The 32-year-old currently plays for Pescara, who are stuck at the bottom of the Serie A table and are almost certainly getting relegated at the end of the season. It’s a bit of a drop for someone who won Serie A and Champions League titles with Inter Milan and the FA Cup with Portsmouth. But at his age, and with his international career with Ghana over, there are only so many options for Muntari to keep his career going.
While his career options may be limited at this stage, he certainly didn’t deserve the treatment he received yesterday.
During yesterday’s league fixture against Cagliari— which Pescara ultimately lost 1-0— Muntari was subjected to racist abuse from some fans, which included a group of children. This is something of a regular occurrence in Italian football. Unwilling to stomach it further, Muntari spoke to the referee and asked him to do something about it.
The official was unmoved by Muntari’s plight and told him to carry on with the match. When Muntari insisted he do something about it, he was shown a yellow card. For dissent. Because nobody like a tattle-tale, apparently.
”[The referee] told me I should not talk to the crowd. I asked him if had heard the insults. I insisted that he must have the courage to stop the game. The referee should not just stay on the field and blow the whistle, he must do everything. He should be aware of these things and set an example. I am not a victim. But if you stop the matches I am convinced that these things won’t happen any more.”
In response to the referee’s staunch refusal to do anything about the abuse, and following the example set by Kevin Constant and Kevin Prince-Boateng years ago, Muntari walked off the pitch.
But not before giving his shirt to one of the children in the stands who was hurling racist invective at him during the match.
”There was a little kid doing it with his parents standing nearby. So I went over to him and told him not to do it. I gave him my shirt, to teach him that you’re not supposed to do things like that.

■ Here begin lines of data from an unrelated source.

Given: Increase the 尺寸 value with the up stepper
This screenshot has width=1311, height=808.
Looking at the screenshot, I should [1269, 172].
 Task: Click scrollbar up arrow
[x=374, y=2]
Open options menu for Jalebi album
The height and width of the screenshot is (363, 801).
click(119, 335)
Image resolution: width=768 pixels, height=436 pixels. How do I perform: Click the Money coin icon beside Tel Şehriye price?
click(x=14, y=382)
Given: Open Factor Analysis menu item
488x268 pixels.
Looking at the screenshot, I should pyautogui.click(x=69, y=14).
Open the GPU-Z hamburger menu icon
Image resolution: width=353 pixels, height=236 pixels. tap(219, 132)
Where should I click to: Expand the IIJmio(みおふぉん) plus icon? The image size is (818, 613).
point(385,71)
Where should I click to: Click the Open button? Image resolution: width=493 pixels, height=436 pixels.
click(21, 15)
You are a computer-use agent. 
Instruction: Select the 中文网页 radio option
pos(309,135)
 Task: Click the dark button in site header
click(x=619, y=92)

I needed to set an example so he grows up to be nice.”
Pescara manager Zdenek Zeman told reporters are the match that while it’s unfortunate that he was subject to racist abuse, Muntari was ultimately in the wrong for walking off the pitch. Which is… an incredible thing to say in public, but that’s where we’re at.

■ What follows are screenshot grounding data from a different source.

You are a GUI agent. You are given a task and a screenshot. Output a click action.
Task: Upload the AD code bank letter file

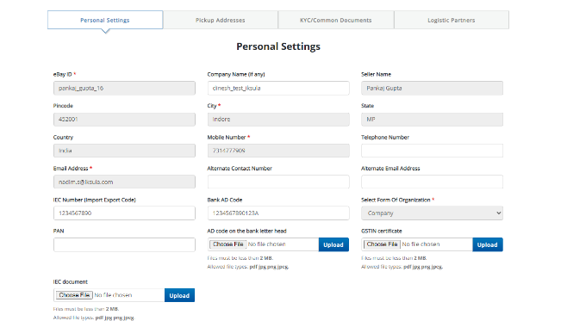click(333, 245)
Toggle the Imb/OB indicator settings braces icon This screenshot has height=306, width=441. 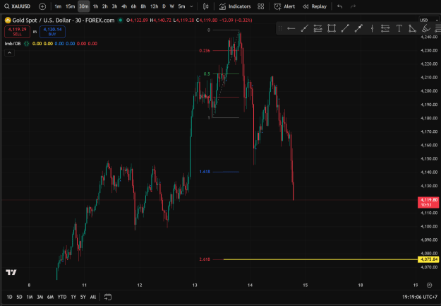(26, 44)
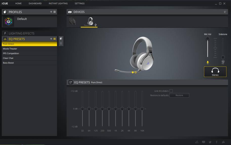
Task: Add a new profile with plus icon
Action: (51, 12)
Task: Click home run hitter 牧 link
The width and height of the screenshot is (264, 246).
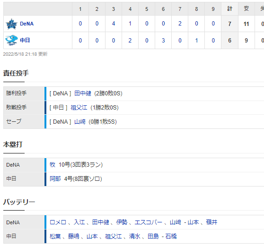Action: pyautogui.click(x=53, y=165)
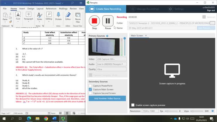217x122 pixels.
Task: Enable the Capture PowerPoint checkbox
Action: point(90,86)
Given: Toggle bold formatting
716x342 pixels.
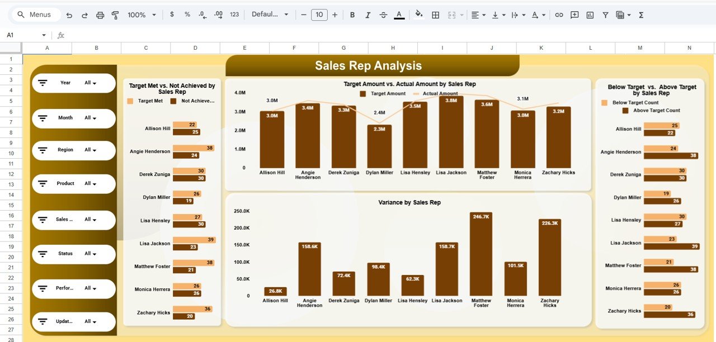Looking at the screenshot, I should 352,15.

”Muntari has abandoned the pitch because of racist chants but we should not take justice into our own hands. We have been talking about racism for years now but nothing happens. Today, this has happened to Muntari who has been playing in Italy for several years now. We need a change of mentality.”
The Italian Football Federation has yet to issue an official response. There are guidelines governing how racist abuse incidents are to be handled, but given that the Federcalcio’s current president was once suspended by UEFA for six months for racist comments, don’t be surprised if nothing happens.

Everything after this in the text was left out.